Walmart announced today that it’s launching a “major initiative” to “empower women across its supply chain.” So the company that was the defendant in the biggest sex-discrimination case in history is now going to do something nice for the ladies. Gee, thanks, mister!

That lawsuit had first been filed in 2001 on behalf a Walmart employee named Betty Dukes and five coworkers. The women claimed they were paid less than male colleagues, and consistently passed over for promotions. The broader complain showed that Walmart women earned less and were promoted less frequently than men, and alleged that this was due to Walmart’s deliberate corporate culture.

That lawsuit was dismissed by the Supreme Court this summer on somewhat technical grounds. And now Walmart is announcing a new slate of goals for itself, to be achieved by 2016.

The list includes:

  • “Source $20 billion from women-owned businesses in the U.S. and double sourcing from women suppliers internationally.”
  • “Help 60,000 women working in factories that supply products to Walmart and other retailers develop the skills they need to become more active decision-makers in their jobs and for their families.”
  • “Increase gender diversity among major suppliers. The company will work with major professional service firms and merchandise suppliers with over $1 billion in sales to increase women and minority representation on Walmart accounts.”

The company also presents specific goals for its operations in countries including China, India, and Brazil.

Well, that all sounds nice! Seriously, it does. And perhaps it all happen just as planned and right on schedule. This is often how real change occurs – incrementally, slowly, and in between failures. But for now, these are goals, not achievements. Walmart’s “achievements” when it comes to women in the workplace has so far been less than stellar. So I don’t think it’s too cynical to want to see some results before we break out the champagne.

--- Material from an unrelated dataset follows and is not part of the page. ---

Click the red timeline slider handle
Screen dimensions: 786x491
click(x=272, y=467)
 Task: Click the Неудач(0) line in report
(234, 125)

Still, let’s begrudgingly admit that it’s heartening to see this kind of language from a corporation: “We do not believe that a company has to choose between being a successful business and a responsible one,” Leslie Dach, Walmart’s executive vice president of Corporate Affairs, said in the press release. “We have a model for making a difference that works. When we combine the Walmart model with women’s empowerment, we have an incredible opportunity to make a difference on the big challenges facing our world.”

PS: In case you were wondering, Leslie’s a man.